Hi,
On 2021-12-11 17:41:34 +1300, Thomas Munro wrote:
> --- a/src/backend/libpq/pqcomm.c
> +++ b/src/backend/libpq/pqcomm.c
> @@ -1959,22 +1959,36 @@ pq_settcpusertimeout(int timeout, Port *port)
> bool
> pq_check_connection(void)
> {
> -#if defined(POLLRDHUP)
> - /*
> - * POLLRDHUP is a Linux extension to poll(2) to detect sockets closed by
> - * the other end. We don't have a portable way to do that without
> - * actually trying to read or write data on other systems. We don't want
> - * to read because that would be confused by pipelined queries and COPY
> - * data.
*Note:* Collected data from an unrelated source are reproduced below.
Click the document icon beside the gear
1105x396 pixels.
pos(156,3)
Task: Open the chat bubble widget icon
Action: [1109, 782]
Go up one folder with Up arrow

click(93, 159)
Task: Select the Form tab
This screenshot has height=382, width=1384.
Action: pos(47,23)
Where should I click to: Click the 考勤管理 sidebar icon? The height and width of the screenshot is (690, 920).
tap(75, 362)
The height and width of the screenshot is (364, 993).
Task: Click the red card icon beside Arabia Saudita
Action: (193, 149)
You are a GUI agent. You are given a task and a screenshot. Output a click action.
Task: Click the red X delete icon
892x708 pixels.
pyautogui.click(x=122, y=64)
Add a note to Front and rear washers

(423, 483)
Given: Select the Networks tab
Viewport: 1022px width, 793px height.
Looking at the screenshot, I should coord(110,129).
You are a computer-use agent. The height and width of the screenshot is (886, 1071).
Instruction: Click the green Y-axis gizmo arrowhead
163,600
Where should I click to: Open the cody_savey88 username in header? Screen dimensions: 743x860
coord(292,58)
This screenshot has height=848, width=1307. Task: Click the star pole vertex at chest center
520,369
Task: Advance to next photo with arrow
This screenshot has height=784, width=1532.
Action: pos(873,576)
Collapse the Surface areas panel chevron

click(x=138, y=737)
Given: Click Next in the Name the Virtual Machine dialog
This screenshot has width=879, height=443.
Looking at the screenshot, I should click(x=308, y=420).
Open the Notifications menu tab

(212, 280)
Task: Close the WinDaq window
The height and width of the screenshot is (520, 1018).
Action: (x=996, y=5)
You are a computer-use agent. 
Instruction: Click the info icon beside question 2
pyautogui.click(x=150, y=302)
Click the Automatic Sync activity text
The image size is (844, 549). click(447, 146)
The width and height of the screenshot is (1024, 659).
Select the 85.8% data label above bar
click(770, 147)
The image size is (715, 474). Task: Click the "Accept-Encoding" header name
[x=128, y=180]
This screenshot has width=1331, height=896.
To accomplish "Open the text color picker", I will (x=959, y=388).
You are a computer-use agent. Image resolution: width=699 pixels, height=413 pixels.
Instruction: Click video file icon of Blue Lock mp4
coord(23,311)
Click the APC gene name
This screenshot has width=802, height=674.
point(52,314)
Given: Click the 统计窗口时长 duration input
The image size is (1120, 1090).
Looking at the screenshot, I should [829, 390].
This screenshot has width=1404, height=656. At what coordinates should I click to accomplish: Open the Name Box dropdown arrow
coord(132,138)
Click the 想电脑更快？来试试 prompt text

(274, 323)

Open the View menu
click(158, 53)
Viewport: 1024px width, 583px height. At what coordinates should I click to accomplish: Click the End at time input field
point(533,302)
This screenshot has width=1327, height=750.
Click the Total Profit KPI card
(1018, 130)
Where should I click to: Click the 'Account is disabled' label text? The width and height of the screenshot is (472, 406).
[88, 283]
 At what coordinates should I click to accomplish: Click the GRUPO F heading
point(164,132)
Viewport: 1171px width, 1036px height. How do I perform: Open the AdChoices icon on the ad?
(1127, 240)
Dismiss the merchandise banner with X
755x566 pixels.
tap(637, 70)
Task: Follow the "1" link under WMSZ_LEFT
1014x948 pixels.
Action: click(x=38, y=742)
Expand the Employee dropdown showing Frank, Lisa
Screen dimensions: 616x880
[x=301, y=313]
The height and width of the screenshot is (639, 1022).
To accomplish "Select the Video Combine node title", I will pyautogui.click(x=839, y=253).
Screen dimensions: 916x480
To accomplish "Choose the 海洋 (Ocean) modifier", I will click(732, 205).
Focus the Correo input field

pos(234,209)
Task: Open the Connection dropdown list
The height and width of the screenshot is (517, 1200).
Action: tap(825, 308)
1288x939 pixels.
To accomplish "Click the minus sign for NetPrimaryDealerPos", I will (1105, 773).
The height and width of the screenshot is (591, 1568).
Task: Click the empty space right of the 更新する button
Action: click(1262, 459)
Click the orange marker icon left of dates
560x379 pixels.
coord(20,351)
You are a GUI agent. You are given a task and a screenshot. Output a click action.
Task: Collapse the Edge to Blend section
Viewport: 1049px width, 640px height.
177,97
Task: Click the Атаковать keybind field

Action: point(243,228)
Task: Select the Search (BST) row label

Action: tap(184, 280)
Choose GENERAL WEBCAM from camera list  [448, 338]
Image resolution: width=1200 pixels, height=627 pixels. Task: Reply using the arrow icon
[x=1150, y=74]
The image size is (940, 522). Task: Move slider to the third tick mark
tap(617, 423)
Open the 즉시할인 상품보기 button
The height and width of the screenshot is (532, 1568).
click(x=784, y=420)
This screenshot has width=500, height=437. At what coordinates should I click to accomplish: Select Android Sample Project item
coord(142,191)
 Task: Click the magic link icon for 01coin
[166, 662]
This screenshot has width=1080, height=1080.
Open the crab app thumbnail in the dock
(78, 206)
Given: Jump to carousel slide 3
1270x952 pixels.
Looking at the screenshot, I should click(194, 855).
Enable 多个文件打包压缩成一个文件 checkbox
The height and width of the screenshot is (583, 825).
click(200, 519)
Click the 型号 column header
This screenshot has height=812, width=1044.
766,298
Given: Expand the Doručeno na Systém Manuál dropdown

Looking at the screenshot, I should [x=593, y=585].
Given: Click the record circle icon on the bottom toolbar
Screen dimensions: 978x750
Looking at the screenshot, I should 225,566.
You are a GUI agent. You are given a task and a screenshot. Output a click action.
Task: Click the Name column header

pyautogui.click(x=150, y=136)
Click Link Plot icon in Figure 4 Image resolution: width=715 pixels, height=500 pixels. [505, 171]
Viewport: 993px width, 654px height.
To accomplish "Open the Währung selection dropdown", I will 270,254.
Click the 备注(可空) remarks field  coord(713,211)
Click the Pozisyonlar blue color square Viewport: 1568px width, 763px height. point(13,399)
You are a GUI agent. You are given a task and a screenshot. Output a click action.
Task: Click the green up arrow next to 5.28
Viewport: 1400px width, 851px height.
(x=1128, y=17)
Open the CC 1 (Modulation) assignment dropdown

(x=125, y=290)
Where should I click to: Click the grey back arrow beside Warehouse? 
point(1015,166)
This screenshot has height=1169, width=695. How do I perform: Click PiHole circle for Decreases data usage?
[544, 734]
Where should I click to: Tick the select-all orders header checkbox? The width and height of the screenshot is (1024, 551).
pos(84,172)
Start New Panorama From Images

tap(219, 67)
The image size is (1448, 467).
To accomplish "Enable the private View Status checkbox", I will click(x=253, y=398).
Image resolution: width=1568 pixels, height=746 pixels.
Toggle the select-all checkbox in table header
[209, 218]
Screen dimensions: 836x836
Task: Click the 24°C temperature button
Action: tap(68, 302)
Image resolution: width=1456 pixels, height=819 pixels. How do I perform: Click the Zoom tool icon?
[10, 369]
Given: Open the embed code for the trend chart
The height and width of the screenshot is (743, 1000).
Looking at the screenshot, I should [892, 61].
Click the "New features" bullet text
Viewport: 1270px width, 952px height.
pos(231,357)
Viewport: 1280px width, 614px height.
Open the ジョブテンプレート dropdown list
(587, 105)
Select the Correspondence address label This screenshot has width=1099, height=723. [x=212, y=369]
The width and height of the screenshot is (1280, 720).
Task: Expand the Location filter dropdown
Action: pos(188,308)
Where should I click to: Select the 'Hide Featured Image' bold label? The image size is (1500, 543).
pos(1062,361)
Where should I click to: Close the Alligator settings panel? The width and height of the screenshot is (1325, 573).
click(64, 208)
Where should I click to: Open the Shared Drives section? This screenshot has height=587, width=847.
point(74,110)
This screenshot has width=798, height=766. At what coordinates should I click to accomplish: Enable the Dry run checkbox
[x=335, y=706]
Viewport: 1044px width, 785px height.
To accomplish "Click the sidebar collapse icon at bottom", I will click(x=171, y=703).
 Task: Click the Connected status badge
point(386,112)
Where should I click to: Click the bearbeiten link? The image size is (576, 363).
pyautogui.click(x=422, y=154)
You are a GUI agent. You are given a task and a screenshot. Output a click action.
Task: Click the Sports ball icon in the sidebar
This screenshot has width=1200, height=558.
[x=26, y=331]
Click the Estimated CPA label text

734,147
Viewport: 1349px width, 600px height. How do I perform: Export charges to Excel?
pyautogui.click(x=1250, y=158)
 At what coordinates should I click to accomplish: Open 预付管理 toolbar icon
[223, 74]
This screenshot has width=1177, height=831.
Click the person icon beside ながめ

Perhaps in future we'll try to write a heartbeat message instead.
> - */
> - struct pollfd pollfd;
> + WaitEvent event;
> int rc;
>
> - pollfd.fd = MyProcPort->sock;
> - pollfd.events = POLLOUT | POLLIN | POLLRDHUP;
> - pollfd.revents = 0;
> + /*
> + * Temporarily ignore the latch, so that we can poll for just the one
> + * event we care about.
> + */
> + ModifyWaitEvent(FeBeWaitSet, FeBeWaitSetLatchPos, WL_LATCH_SET, NULL);
>
> - rc = poll(&pollfd, 1, 0);
> + PG_TRY();
> + {
> + /*
> + * It's OK to clobber the socket event to report only the event we're
> + * interested in without restoring the previous state afterwards,
> + * because every FeBeWaitSet wait site does the same.
> + */
> + ModifyWaitEvent(FeBeWaitSet, FeBeWaitSetSocketPos, WL_SOCKET_CLOSED,
> + NULL);
> + rc = WaitEventSetWait(FeBeWaitSet, 0, &event, 1, 0);
> + }
> + PG_FINALLY();
> + {
> + /*
> + * Restore the latch, so we can't leave FeBeWaitSet in a broken state
> + * that ignores latches.
> + */
> + ModifyWaitEvent(FeBeWaitSet, FeBeWaitSetLatchPos, WL_LATCH_SET,
> + MyLatch);
> + }
> + PG_END_TRY();
Yuck. Is there really no better way to deal with this? What kind of errors is
this trying to handle transparently? Afaics this still changes when we'd
e.g. detect postmaster death.
Am I misunderstanding code or comment, or is the comment saying that it's ok
to clobber the wes, but then we actually unclobber it?
Greetings,
Andres Freund